Hub-and-Spoke Model:

  • Central "hub" team (3-5 engineers) + "spoke" teams contributing plugins
  • Best for: Organizations with strong open-source culture

For team sizing, roles, responsibilities, and governance models, see references/decision-frameworks.md.

Tool Recommendations

Developer Portals

Backstage (Open Source, CNCF)

  • Trust Score: 78.7/100, 8,876 code snippets
  • Software catalog, scaffolder, TechDocs, plugin ecosystem
  • Recommended for: Enterprises with platform teams

Port (Commercial)

  • Managed platform, modern UI/UX, faster time-to-value
  • Recommended for: Mid-size orgs (100-1000 engineers)

Cortex (Commercial SaaS)

  • Enterprise IDP, compliance focus, engineering standards enforcement
  • Recommended for: Regulated industries

Platform Orchestration

Crossplane (Open Source, CNCF)

  • Trust Score: 67.4/100, universal control plane for multi-cloud
  • Kubernetes-native declarative infrastructure
  • Recommended for: Multi-cloud abstractions

Humanitec (Commercial)

  • Platform Orchestrator backend, environment and deployment management
  • Recommended for: Complex infrastructure, complements portals

Terraform Cloud (Commercial)

  • Mature IaC orchestration, workspace management
  • Recommended for: Terraform-heavy organizations

GitOps Continuous Delivery

Argo CD (Open Source, CNCF) - RECOMMENDED

  • Trust Score: 91.8/100 (HIGHEST)
  • Declarative GitOps for Kubernetes, multi-cluster management
  • Industry-leading documentation and community

Flux (Open Source, CNCF)

  • Toolkit approach, Kubernetes-native
  • Good for: GitOps-native operations

For detailed tool comparisons, integration patterns, and selection criteria, see references/tool-recommendations.md.

Implementation Guides

Bootstrapping a Platform

Foundation Phase (Months 1-3):

  1. Define platform vision and form platform team (3-5 members)
  2. Interview developers to identify pain points
  3. Set up developer portal (Backstage or commercial)
  4. Create initial service catalog and first golden path template

Pilot Phase (Months 4-6):

  1. Select 2-3 pilot teams for white-glove onboarding
  2. Rapid iteration based on feedback
  3. Expand to 3-5 golden path templates
  4. Integrate key tools (CI/CD, monitoring, secrets)

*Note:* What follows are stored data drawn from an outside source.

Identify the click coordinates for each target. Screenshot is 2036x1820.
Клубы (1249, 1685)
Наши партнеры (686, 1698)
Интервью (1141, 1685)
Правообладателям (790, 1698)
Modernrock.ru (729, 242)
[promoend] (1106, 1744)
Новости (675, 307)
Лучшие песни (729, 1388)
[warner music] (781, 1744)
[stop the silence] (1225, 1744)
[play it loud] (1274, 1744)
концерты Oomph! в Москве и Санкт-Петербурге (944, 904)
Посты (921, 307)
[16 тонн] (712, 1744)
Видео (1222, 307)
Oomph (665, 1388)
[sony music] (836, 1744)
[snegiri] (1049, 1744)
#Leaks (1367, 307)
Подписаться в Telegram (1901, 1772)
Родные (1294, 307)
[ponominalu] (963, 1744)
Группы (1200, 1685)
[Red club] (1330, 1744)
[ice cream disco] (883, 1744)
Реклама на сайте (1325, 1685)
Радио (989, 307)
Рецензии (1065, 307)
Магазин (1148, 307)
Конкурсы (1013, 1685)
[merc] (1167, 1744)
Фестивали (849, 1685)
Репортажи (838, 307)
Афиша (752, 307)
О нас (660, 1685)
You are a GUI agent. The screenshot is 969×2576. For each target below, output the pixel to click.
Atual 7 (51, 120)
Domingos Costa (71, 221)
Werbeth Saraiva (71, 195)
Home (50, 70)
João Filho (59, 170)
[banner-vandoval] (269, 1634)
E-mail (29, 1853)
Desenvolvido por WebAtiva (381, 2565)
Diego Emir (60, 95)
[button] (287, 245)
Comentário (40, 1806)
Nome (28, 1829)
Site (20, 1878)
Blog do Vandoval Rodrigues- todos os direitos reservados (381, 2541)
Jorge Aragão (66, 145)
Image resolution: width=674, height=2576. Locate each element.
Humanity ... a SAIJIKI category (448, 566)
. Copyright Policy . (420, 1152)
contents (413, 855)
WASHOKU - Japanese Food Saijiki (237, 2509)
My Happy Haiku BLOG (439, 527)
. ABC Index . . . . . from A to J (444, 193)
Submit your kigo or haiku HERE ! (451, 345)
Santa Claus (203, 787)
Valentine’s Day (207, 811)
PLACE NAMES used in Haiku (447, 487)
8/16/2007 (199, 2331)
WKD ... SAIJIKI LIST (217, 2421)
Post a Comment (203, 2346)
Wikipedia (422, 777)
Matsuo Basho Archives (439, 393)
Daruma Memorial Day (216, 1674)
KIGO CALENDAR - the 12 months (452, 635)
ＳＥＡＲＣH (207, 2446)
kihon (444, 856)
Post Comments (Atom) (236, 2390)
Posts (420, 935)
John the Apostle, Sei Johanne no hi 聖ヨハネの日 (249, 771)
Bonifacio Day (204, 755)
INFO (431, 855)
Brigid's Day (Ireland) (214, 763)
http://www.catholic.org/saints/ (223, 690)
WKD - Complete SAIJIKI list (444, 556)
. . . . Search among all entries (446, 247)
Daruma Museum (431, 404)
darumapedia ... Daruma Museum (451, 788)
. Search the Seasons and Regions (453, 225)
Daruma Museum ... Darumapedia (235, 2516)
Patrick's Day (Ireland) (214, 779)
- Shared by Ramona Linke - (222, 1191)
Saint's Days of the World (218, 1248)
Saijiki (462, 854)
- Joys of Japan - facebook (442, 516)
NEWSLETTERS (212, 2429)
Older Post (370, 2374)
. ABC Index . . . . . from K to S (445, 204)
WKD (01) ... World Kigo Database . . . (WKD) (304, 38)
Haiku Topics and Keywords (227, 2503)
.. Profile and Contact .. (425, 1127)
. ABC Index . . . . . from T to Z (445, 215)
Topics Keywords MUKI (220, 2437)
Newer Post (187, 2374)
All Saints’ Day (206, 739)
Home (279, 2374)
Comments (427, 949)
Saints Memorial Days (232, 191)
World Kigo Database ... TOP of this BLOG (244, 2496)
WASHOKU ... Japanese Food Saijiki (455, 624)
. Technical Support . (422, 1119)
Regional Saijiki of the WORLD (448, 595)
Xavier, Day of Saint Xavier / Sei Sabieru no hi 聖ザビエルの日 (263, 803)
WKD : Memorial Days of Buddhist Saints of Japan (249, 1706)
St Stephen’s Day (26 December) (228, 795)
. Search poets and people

Expansion Phase (Months 7-12):

  1. Scale to 20-50% of engineering teams
  2. Build self-service documentation and training
  3. Establish platform SLOs and on-call rotation
  4. Internal evangelization (demos, champions program)

Maturity Phase (Year 2+):

  1. 80%+ adoption across organization
  2. Platform team operates as product team
  3. Continuous improvement via metrics and feedback
  4. AI-assisted capabilities, policy-as-code expansion

For detailed implementation steps and bootstrapping code, see references/implementation-backstage.md.

Creating Golden Path Templates

Template Design Process:

  1. Identify most common use case (web app, API, data pipeline)
  2. Define opinionated choices (language, framework, deployment pattern)
  3. Create repository structure and infrastructure manifests
  4. Configure CI/CD pipeline with security scanning
  5. Instrument observability and document usage
  6. Test with pilot team before broad rollout

Template Categories:

  • Full-stack web application (backend API + frontend + database)
  • Data pipeline (ETL/ELT with orchestration)
  • Machine learning service (model serving, monitoring)
  • Event-driven microservice (message broker integration)
  • Scheduled job (cron jobs, batch processing)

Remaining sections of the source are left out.